Financial foundations

The foundations of any good financial centres is not built on brick and mortar but sound legal environment. The oases of financial regulations aside, the Gulf’s financial framework is largely seen as weak and inadequate to serve the needs of the international and even the regional financial community. Gulf authorities are moving at varying degrees on financial reforms and in the absence of a coherent, urgent and collective framework, Gulf financial centres are losing out to places like Latin America, Eastern Europe and Asia.

What good is regulation though, if it is not implemented? According to Hawkamah, poor corporate governance is costing regional listed companies anywhere between $200-300 billion a year. Which is why, even as the companies are clocking double-digit growth, their shareholders are not reaping the benefits of their progress.

Nowhere is this truer than in the Dubai Financial Market (DFM) where the Deyaar and Dubai Islamic Bank corporate scandals have depressed overall investor sentiment. Many foreign investors have reportedly pulled out funds from the DFM, with some of the market heavyweights witnessing a decline in foreign ownership last month.

Strong institutions are the key, as some of the leading financial hubs centre around some very large companies.

But this month’s Forbes 500 Companies Survey only features one GCC company (Sabic, ranked 227th) on its annual list, which shows that most Gulf corporations continue to operate as small fiefdoms, with little or no impact on the world stage.

The truth is that the Gulf’s financial institutions can no longer afford to be in the backwaters or hide behind protectionism.

Whether it is investment houses, or exchanges, the time is ripe – when the going is great – to do away with protectionist policies.

The merger of Emirates Bank and National Bank of Dubai has been widely regarded as ground-breaking in the region, but there is room for more consolidation.

Imagine a Samba Financial Group merger with National Commercial Bank, National Bank of Abu Dhabi with Abu Dhabi Commercial Bank, Qatar National Bank with Commercial Bank of Qatar or the amalgamation of various Islamic institutions in Dubai – Dubai Islamic Bank, Dubai Bank and Noor Islamic Bank. What powerhouses would that create.

But the Gulf banks’ decision to ignore local opportunities and pursue regional acquisitions shows that they are tiptoeing around the protective M&A environments on their home turf.
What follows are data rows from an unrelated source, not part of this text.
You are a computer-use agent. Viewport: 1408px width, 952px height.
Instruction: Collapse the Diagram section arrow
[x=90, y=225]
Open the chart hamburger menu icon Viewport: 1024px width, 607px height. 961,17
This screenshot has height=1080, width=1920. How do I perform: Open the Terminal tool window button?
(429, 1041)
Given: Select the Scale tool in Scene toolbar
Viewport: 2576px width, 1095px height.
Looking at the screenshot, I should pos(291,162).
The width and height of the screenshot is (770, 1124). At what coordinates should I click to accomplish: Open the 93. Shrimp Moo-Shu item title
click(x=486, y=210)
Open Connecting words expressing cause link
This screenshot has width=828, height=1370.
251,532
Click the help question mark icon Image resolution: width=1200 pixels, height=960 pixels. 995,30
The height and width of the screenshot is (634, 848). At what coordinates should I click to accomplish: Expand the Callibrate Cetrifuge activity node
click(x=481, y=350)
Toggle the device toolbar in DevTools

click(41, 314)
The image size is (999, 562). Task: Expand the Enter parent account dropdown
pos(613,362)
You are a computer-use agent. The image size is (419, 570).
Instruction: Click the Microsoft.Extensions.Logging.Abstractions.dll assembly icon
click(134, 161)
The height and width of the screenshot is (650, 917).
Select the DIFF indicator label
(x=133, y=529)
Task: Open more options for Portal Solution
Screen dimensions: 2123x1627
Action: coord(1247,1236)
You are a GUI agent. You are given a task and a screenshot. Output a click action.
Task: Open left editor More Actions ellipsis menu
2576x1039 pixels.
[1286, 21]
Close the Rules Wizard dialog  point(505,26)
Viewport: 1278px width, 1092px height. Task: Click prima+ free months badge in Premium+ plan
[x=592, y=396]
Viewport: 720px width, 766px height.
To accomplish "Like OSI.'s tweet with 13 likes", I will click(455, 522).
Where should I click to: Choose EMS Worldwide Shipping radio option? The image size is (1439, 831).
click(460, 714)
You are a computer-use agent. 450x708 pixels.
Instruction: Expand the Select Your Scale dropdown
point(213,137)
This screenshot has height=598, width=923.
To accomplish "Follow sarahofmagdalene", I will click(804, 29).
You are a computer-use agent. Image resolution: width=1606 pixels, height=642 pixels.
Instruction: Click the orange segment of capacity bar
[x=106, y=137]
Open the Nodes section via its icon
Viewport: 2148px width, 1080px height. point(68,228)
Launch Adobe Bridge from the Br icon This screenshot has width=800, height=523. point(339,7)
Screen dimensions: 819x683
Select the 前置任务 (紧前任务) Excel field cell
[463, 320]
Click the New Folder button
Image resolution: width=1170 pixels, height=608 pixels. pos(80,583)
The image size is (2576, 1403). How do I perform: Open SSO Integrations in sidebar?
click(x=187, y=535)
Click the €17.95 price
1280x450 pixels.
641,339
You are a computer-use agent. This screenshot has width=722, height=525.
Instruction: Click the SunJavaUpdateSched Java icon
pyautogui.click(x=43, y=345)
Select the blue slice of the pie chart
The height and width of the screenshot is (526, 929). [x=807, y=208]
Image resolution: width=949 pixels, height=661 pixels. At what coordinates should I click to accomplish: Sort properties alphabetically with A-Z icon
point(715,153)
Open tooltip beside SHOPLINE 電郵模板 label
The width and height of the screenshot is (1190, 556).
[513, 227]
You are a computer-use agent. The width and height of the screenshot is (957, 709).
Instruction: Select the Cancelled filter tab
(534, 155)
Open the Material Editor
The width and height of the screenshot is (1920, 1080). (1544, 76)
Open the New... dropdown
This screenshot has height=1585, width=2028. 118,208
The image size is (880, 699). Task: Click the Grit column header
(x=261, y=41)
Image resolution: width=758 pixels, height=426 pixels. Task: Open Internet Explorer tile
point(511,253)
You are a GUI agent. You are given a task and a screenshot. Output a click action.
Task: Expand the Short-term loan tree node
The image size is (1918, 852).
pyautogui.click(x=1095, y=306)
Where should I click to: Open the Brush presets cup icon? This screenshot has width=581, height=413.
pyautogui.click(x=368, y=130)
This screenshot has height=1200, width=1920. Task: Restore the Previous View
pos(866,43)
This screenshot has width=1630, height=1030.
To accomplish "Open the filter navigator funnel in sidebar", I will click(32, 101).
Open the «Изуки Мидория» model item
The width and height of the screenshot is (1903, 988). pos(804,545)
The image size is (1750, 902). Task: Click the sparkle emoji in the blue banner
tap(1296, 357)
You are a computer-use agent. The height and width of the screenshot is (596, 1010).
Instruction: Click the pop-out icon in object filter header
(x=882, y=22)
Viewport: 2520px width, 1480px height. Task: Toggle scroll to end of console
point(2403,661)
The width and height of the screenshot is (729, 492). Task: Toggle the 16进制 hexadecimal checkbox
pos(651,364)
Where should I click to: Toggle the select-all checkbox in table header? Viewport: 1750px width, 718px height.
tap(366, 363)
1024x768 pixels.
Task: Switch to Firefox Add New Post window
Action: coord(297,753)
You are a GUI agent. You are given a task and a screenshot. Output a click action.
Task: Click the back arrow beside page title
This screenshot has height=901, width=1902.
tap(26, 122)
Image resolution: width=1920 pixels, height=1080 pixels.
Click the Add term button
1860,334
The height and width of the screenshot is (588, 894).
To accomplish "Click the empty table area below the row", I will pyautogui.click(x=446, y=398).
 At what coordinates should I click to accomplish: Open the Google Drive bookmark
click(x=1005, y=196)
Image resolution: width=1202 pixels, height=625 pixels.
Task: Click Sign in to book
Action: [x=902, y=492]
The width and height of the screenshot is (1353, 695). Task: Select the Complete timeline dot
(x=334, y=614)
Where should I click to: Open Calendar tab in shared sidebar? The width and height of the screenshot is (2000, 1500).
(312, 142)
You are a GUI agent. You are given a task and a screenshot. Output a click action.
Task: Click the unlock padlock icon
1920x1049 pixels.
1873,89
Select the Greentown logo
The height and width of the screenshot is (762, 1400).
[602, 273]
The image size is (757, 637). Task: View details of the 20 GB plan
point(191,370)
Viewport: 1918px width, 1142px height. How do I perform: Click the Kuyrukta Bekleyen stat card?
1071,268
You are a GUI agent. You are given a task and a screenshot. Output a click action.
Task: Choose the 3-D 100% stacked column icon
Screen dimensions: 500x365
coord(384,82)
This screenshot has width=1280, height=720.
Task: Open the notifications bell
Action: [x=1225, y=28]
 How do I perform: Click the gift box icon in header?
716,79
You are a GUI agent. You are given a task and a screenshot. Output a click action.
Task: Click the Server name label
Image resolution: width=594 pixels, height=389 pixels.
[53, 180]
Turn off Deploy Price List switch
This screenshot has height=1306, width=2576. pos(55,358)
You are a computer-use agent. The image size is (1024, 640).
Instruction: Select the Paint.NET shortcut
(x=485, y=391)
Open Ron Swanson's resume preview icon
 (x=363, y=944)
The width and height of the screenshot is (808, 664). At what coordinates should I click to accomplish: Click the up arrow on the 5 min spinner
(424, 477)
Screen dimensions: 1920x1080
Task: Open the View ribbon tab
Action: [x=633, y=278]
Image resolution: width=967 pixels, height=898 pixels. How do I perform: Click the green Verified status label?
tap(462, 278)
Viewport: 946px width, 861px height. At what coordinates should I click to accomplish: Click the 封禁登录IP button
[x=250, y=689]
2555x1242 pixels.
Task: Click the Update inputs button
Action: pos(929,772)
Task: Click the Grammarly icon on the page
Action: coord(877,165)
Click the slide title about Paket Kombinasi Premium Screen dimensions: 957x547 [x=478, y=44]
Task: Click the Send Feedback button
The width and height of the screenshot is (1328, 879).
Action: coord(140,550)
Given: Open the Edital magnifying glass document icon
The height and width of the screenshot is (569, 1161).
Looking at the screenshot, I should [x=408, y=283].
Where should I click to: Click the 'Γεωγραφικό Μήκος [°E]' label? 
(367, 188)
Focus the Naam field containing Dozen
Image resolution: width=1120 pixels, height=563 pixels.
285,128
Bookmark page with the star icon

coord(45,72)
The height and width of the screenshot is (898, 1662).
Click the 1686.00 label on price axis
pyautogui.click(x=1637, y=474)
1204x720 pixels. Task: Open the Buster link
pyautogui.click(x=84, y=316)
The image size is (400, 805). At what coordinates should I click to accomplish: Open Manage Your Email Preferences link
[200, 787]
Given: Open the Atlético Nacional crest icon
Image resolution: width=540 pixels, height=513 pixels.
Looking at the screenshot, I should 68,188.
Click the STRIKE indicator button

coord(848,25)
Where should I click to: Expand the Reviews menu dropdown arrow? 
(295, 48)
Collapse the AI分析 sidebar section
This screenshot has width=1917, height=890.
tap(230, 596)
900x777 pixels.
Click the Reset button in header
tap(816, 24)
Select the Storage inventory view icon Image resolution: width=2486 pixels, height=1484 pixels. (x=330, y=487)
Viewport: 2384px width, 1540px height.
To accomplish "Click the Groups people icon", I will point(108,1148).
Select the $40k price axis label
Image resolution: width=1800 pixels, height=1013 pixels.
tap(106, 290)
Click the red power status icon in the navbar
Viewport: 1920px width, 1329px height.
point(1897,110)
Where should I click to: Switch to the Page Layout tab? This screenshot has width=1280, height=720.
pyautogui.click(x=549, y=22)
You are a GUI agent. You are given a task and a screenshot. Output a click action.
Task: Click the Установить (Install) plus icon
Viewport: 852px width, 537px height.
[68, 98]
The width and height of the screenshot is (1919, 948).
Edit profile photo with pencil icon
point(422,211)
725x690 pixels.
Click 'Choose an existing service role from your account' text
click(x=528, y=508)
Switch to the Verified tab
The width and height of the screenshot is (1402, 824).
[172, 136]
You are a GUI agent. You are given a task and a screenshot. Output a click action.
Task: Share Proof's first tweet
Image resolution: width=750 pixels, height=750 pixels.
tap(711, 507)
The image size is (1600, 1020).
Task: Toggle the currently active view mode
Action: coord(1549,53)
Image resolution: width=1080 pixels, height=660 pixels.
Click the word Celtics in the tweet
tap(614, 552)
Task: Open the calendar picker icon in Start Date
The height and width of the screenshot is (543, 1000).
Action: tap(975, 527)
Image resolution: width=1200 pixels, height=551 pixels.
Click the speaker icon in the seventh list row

And what’s stopping Dubai International Financial Exchange to leverage its brand new relationship with Nasdaq to merge with the Dubai Financial Market?

Anthony Mallis, CEO of Bahrain-based Securities and Investment Company (SICO), goes even further. “Why can’t Abu Dhabi and Dubai exchanges merge? Why the sensitivity around it – these exchanges are simple electronic trading platforms and should not have any sentimental value attached to them as they are very recent developments.”

Qatar’s decision to split its central bank and merge it with the country’s stock market regulator in an effort to attract more international banks is a hugely positive development.

Such sweeping measures will give the aspiring regional financial centres the edge and allow them to displace other financial centres from the top spots. Otherwise, the Gulf financial centres will continue to play the role of regional and niche players. That is certainly not the end game Dubai, Doha and Manama have in mind.